I digest that information with the same cold anger. That can only mean Toma and Gianni are in on the deal. They all plotted against me. They conspired to stab me in the back even as they bent the knee and kissed my hand.

Do my uncles honestly think they can replace me? Do they believe my weak cousins make better candidates for running the business my father built, a business I took over at the age of twenty and turned into an empire in the span of three years?

Fucking idiots.

Traitors.

Hugo leans back and throws an arm over the back of his chair. "Thank me now and pay me later."
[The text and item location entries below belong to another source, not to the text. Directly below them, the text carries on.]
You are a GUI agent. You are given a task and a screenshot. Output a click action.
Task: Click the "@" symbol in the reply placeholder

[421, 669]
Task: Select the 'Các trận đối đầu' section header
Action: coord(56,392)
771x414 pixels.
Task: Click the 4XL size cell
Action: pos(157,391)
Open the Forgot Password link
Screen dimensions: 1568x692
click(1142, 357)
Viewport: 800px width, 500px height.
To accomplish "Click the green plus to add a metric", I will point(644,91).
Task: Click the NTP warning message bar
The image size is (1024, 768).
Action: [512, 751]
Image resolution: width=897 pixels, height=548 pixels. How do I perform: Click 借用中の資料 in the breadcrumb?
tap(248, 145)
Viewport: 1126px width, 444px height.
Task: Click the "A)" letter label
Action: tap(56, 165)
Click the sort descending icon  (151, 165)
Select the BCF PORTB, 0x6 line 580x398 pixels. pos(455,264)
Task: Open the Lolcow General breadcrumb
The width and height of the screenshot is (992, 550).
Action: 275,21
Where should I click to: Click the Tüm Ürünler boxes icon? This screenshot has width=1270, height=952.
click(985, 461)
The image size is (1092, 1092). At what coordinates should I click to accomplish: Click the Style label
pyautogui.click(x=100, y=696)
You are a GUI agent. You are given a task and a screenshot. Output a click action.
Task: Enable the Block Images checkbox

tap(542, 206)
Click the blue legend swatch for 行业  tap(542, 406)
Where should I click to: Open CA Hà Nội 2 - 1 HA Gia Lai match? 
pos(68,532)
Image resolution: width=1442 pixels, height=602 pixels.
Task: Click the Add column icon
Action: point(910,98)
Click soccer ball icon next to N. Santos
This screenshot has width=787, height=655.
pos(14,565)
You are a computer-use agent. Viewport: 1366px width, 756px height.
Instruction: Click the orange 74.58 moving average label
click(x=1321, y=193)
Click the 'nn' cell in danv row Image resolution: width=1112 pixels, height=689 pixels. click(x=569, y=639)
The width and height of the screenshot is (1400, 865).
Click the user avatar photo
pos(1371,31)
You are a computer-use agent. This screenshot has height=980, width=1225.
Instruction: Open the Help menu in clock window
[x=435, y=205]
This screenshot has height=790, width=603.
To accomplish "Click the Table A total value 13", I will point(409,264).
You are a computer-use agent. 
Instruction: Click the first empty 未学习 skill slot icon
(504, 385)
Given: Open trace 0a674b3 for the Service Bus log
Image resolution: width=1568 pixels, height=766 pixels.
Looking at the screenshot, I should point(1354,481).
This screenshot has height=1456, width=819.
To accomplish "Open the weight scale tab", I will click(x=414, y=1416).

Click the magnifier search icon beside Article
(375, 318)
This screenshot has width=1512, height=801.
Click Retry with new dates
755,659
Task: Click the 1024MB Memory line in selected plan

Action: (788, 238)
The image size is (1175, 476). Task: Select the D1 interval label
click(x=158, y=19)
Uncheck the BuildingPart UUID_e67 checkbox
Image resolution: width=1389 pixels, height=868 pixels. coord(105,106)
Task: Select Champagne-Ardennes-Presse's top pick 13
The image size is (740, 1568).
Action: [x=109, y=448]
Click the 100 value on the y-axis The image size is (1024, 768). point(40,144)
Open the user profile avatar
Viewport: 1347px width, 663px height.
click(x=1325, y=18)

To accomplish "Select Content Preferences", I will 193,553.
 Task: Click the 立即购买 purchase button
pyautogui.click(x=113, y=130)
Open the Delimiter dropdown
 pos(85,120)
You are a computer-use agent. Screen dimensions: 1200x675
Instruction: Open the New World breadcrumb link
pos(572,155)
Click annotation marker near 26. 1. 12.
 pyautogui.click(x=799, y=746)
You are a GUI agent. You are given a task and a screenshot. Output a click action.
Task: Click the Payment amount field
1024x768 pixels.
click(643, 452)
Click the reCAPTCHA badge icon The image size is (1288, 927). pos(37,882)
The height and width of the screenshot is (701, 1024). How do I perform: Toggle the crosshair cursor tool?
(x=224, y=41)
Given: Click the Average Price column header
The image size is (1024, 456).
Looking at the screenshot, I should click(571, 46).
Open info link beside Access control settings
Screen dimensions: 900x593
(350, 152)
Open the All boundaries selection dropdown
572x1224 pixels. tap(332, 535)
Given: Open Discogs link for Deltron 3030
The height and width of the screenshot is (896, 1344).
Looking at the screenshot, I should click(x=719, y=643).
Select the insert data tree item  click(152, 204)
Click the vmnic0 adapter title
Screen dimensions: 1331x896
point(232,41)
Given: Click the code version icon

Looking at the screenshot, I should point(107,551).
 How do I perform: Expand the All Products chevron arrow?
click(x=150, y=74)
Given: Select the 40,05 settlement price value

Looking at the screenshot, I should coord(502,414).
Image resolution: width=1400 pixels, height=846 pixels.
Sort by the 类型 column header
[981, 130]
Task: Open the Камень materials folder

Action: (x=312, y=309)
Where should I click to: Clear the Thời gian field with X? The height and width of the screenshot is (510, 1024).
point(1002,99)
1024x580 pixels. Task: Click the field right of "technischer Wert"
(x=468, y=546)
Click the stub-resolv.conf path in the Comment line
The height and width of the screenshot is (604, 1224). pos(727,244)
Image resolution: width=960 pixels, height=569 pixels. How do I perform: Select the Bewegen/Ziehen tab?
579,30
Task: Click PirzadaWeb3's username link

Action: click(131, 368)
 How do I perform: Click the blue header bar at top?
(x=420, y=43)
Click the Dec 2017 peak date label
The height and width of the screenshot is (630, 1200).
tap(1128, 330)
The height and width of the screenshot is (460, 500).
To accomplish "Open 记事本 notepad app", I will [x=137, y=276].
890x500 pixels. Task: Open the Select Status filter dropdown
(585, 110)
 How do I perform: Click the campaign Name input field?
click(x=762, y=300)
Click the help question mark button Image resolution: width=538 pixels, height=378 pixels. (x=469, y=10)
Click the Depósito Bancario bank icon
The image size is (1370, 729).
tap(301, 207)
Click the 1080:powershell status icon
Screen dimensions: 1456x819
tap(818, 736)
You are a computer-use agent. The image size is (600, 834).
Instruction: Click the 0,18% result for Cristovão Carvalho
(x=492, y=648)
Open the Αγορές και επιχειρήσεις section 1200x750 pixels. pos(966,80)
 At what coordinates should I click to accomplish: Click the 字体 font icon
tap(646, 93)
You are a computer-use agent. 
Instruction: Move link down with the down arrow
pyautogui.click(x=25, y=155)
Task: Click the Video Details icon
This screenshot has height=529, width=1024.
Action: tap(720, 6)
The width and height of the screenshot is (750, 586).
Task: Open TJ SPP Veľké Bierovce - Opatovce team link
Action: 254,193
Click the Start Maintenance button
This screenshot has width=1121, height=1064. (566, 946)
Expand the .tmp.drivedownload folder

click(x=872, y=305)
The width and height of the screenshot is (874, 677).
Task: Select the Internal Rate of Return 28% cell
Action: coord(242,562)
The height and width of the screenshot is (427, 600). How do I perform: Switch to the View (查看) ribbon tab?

I take in his toothy grin and the certainty of victory that burns with a feverish light in the nondescript blue of his eyes. Presumption is a grave mistake. His error is thinking that because I'm heading the biggest crime syndicate in my country, he and I are the same. They never get it. It's not about the money or the power. Those commodities are only the means to an end, the currency that buys the real product.

It's about survival.

It's about being the strongest or dying.

He's the weakest of the weak, the lowliest on the bottom of the pile.

"Payment is now," I say as I push the gun between his legs and pull the trigger.